Não anotamos o vocabulário
que de tanto uso
se extingue.
Deixamos
que o medo soluce
convulsivo
como se fosse
o seu próprio medo
e metemos pelo meio o arnês
o fiel depositário dos outros.
Os pais das tempestades
são aqueles que as batizam
com nome de gente.
Assobiavam
todos aperaltados
os embaixadores enfatuados
o idioma franco balbuciado
à medida dos vermutes bebericados.
Apareceu uma quadrilha
a caminho de um assalto.
Ficaram todos
(embaixadores e meliantes)
com o movimento entre parêntesis.
Caiu uma chuvada torrencial
e todos se refugiaram
numa paragem do autocarro.
Horas depois
um dos meliantes deu pela falta
de uns diamantes desviados ao legítimo.
Lembrou-se
do estalão da divina justiça
e de um perdão de mil anos
amaldiçoando a chuva que torrencial
caiu.
Continência ao general
que o general é incontinente.
Potência ao general
que o general é impotente.
Pela hora da morte.
Pela
a hora da morte.
Apela à hora
da morte.
Há hora da morte.
Corsários que deixam o mar suado
cruzados que sobem as árvores imodestas
sacerdotes que sepultam o pecado
artesãos descuidados com o véu lúcido
eruditos a estagiar numa taberna viciosa
beligerantes castrados nas desoras da vida
aspirantes demitidos no ato
cozinheiros que devolvem segredos ao mar
procuradores sem mandato desovado
mecenas sem latitude material
tiranetes condenados à solidão
cúmplices adestrados no contorcionismo
estetas mergulhados na feiura
vozes que se servem do silêncio
boémios extasiados com a manhã baça
mendigos amesendados em hotéis superiores
capitalistas a provarem a suína fatiota
ácaros militantes que dispensam o labor
treinadores de almas que empenham o unto réptil
distraídos a beberem o dia pelo artelho da bota
primeiros-ministros que parecem quintos
rececionistas que mendigam bondade
avarentos que escondem gorjetas puídas
sonhadores que apanham um avião intercontinental
generais que fazem a incontinência.
Que acordamos dizer
na estiva da maré
– que palavras
juntamos com as mãos
à servidão de que nos isentamos?
Dei sementes ao lago furtivo
os nenúfares atravessavam a margem
e do idílico fazia novelos em forma de luar.
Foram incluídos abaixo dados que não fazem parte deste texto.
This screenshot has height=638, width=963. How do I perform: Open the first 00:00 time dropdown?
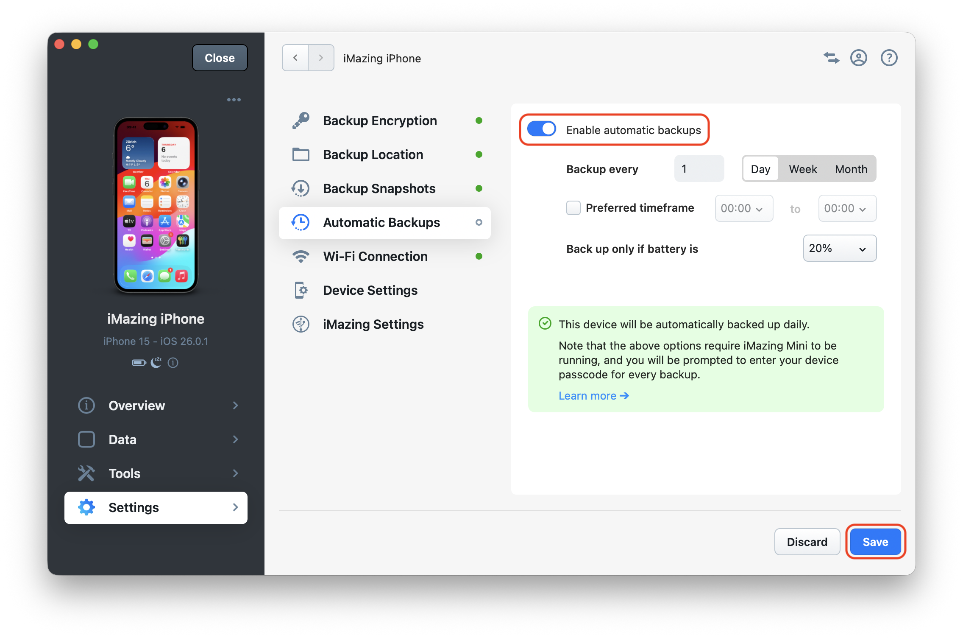pos(743,208)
De cada vez que o cimento pedia corda
regressava aos atávicos humores
os costumes esconjurados
em meia página de sono.
Depois
em aldeolas erráticas
subia o pulso fraco e fazia-me cordilheira
um anjo sem coroa nem domínio
fogo haurido no pedestal das vozes híbridas.
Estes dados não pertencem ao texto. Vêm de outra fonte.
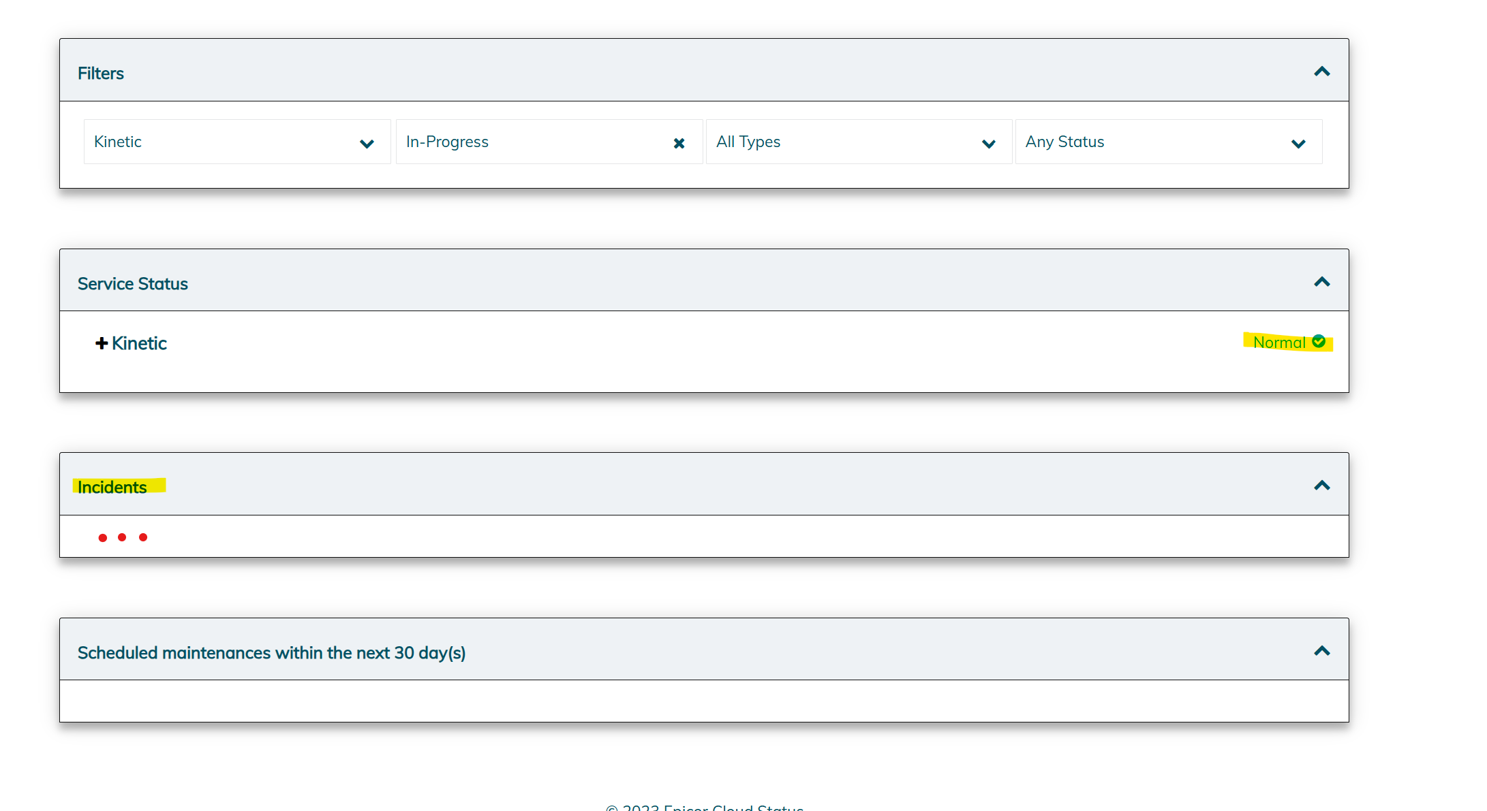
Task: Clear the In-Progress filter with X
Action: coord(679,143)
Se não pudesse saber a manhã das palavras
fugia de mim por dentro da carne tingida
o dorso curvado nas escadas desarrumadas
como se em bocejos se contivessem
as juras que dão cor ao mundo.
Todavia
as bandeiras avulsas sossegavam a mentira:
era preciso contar mentiras
até às próprias mentiras
em nome próprio ou na procuração arregaçada
para que ninguém fique em detrimento
para que ninguém
ficasse em dívida à mentira
e ela seja o trono que a todos democratiza.
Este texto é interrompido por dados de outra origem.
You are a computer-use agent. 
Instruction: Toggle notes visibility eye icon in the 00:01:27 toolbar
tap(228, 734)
Não se foge da penumbra altiva
os estilhaços advertem os sobressaltos
em contínuo
na miragem das palavras acertadas:
desenganem-se
os colonos do amanhã
os feitores de quimeras por empunhar
os embaixadores do obsoleto
os párias que perderam povoamento:
o amanhã espera a conjugação atempada
e será a vez dos apocalipses verem desmentida
a data.
Em vez de sermos
exílio por fora.
Antes de sermos
matéria puída
no avesso do tempo.
A tempo de sermos
alguém
depois dos fantasmas.
É este o desatino
que me alicerça
este
o destino
em forma de barca
por onde me retiro
do abismo convocado.
Este
o areal tingido
pelos vultos dos náufragos
o imaterial testemunho
de uma vida vindoura.
É neste mar
que me antecipo
ao passado
em esgrima com o grotesco
o arsenal sem marca
que merca as cicatrizes
embalsamadas.
Este
o mar minha morada
o largo espelho de vozes
um sufrágio inteiro de equívocos
o arrependimento disfarçado.
Um favor
aos militantes do não casamento:
desposar é fronteiro a despojar.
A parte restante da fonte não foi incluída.